-- BEGIN Text shown --

# Swimming Overloaded



## Cathy's Gunner (Dec 4, 2008)

Sorry I don't have any answers for you but hopefully someone on here can help. Goldens do love the water. I hope you can find some answers. Good luck.


----------



## FlyingQuizini (Oct 24, 2006)

My Golden is similar -- in that he'd be beside himself to be in a yard with a pool, but not actually allowed in it. When at my friend's house with a pool, they have a little x-pen that goes up at the steps b/c all our dogs are trained to only enter at the steps, not jump in from the side. When the fence is up, they no they can't go in. He still runs around the yard, all excited, wanting to go in. We've done enough training that he will come to me and do other stuff - but you can see that the pool is still top-of-mind for him.

-- END Text shown --
-- BEGIN Data --

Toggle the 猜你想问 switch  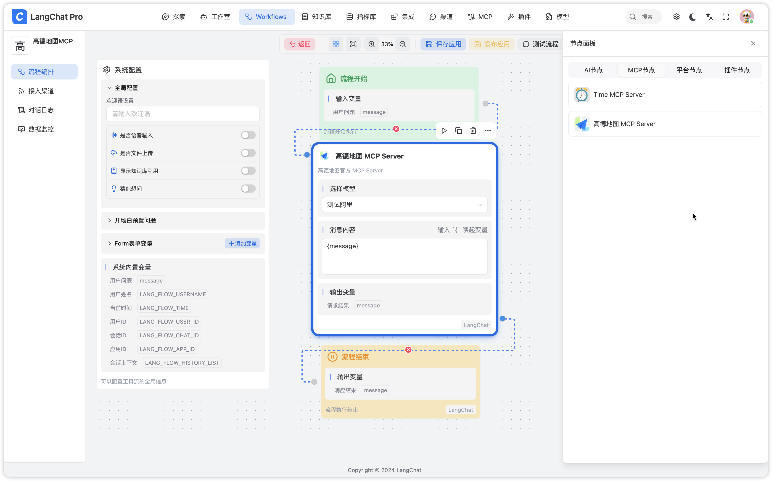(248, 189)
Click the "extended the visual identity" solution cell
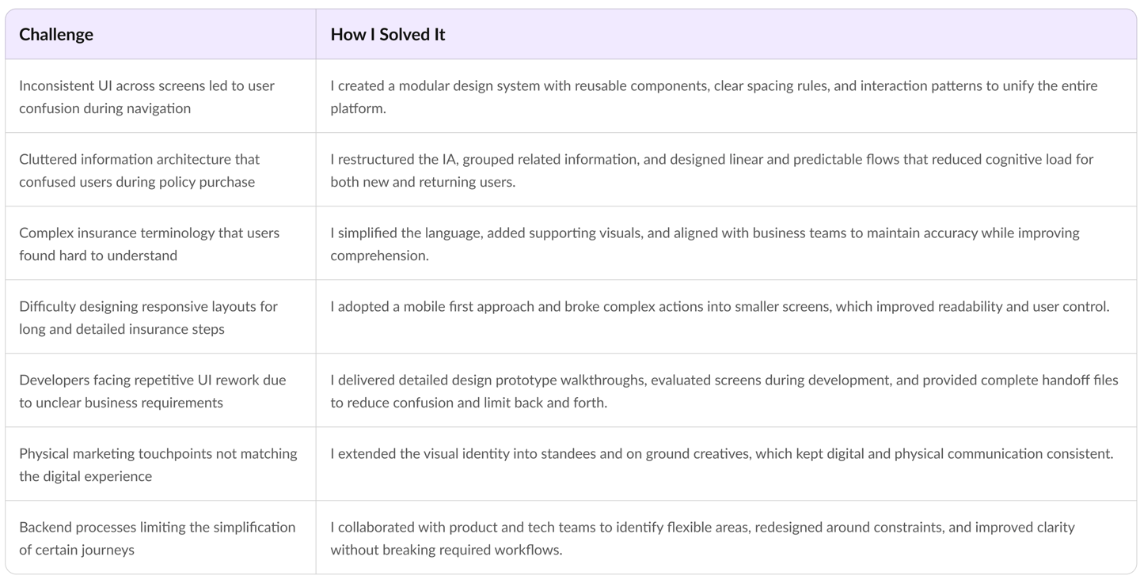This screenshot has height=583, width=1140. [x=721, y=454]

-- END Data --
-- BEGIN Data --

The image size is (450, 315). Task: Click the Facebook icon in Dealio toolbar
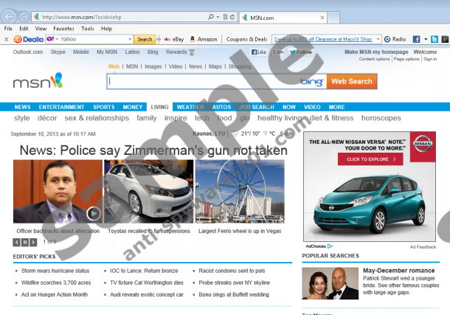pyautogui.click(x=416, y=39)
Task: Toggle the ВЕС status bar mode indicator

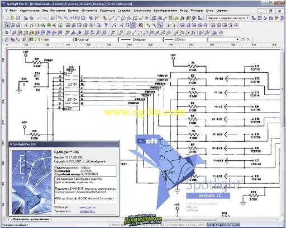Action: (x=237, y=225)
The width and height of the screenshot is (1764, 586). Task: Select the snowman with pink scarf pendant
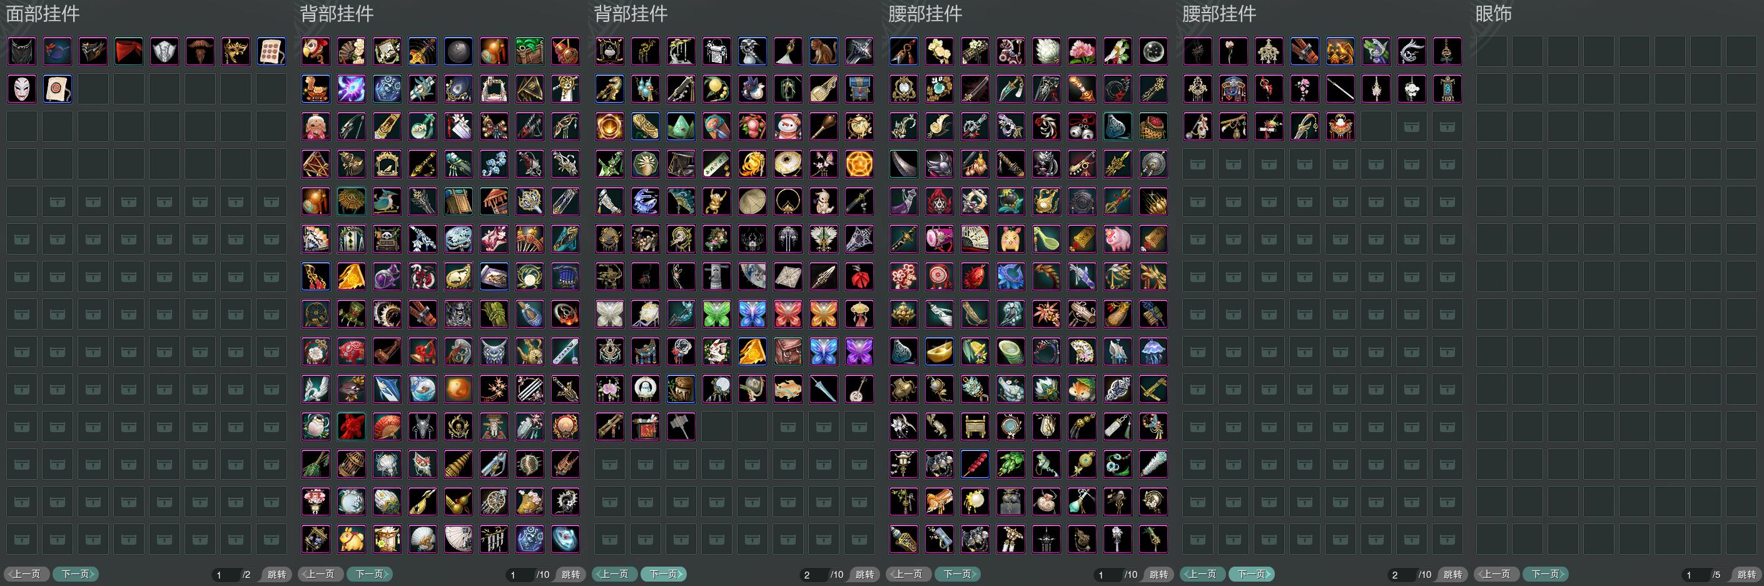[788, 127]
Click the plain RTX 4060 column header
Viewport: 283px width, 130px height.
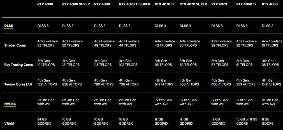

-- END Data --
-- BEGIN Data --

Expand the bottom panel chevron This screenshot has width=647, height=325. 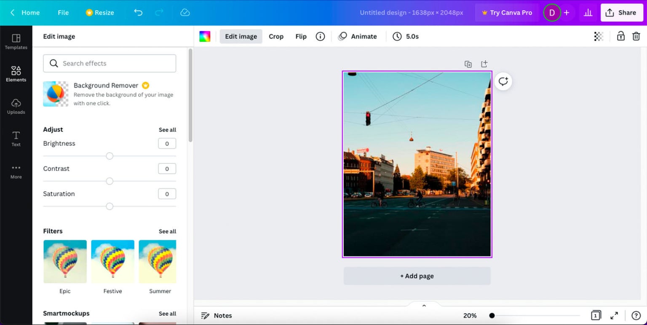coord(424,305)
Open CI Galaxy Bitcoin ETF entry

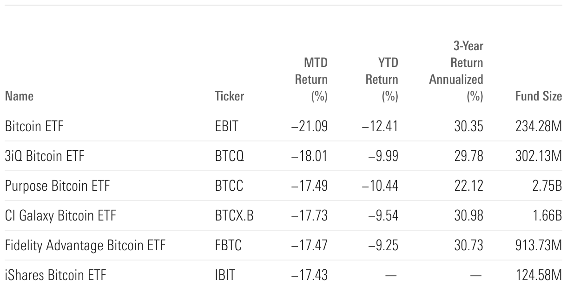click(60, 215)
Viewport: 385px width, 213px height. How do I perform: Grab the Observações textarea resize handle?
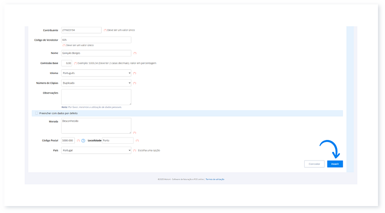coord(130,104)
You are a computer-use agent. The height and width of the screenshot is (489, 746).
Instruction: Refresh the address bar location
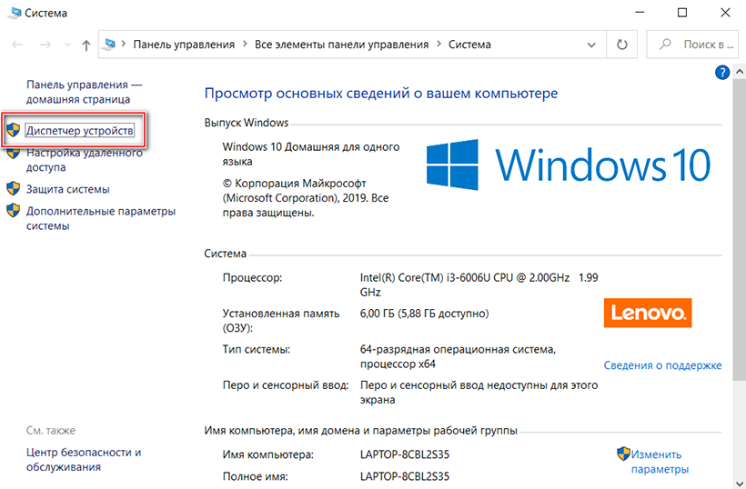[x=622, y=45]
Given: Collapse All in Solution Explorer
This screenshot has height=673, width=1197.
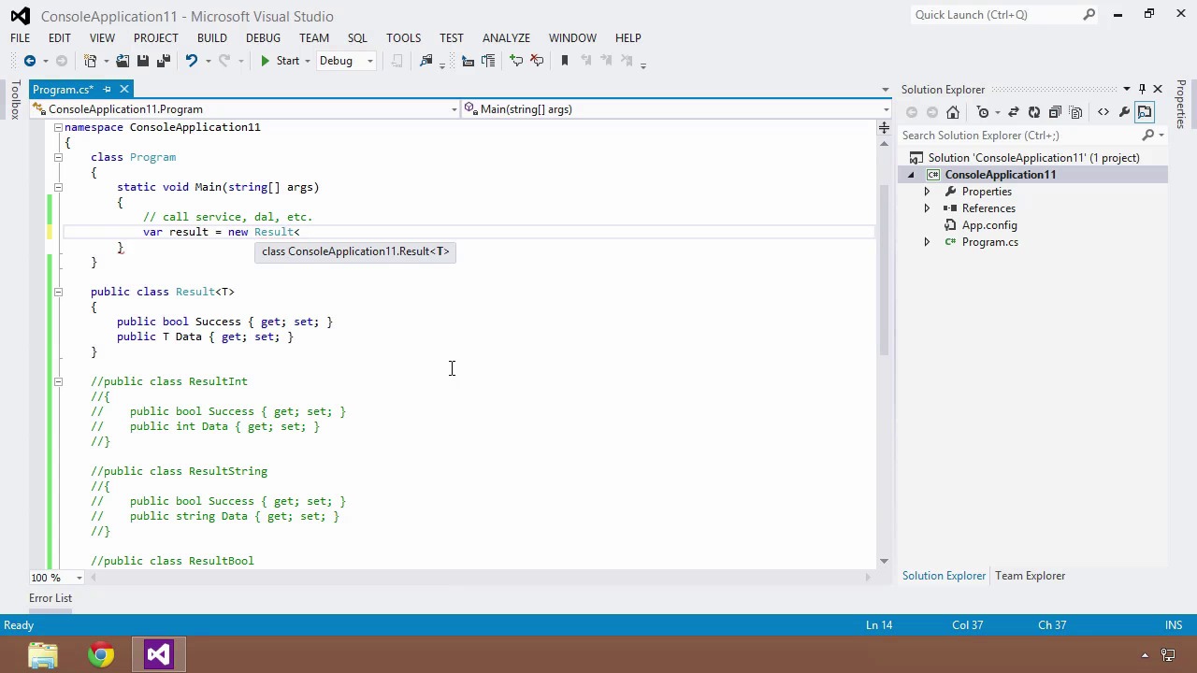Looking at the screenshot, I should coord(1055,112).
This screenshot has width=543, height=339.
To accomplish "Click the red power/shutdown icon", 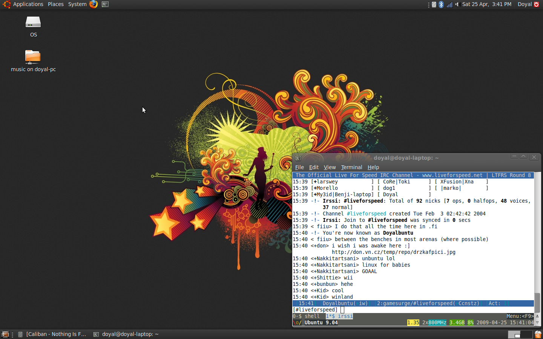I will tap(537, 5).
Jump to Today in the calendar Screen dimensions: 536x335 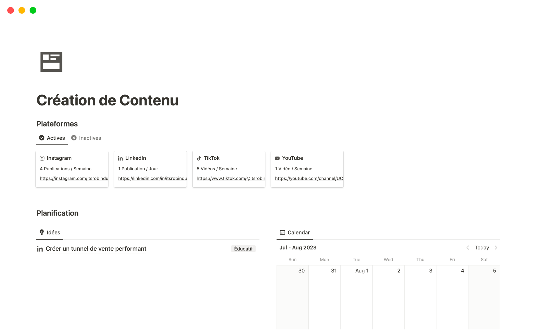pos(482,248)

-- END Data --

Continue the forum thread about Golden Retrievers and swimming pools from the point where it stops.

You need to either A. make it more rewarding to not be in the pool... i.e., training with SUPER HIGH VALUE treats/combined with probably some relaxation exercises in the yard, but as far away from the pool as possible to help him calm down or B. manage it when you visit by not letting him out by the pool if you don't want him in it. Which, honestly, considering that it's not your house, so you only visit, might be the easiest thing. If I've misunderstood and you live with your inlaws, then consider the training route and expect it to take a couple months of diligent work.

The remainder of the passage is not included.